## Assigned task:
For the records below, reproduce exactly the line that contains "At what coordinates" and all subsequent lines, with nothing left out and nothing added.

## Information:
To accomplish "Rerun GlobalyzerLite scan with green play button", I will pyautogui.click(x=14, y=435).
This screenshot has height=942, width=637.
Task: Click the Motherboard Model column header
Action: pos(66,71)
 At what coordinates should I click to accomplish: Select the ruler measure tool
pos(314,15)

## Result of the task:
 At what coordinates should I click to accomplish: Select the ruler measure tool
pos(314,15)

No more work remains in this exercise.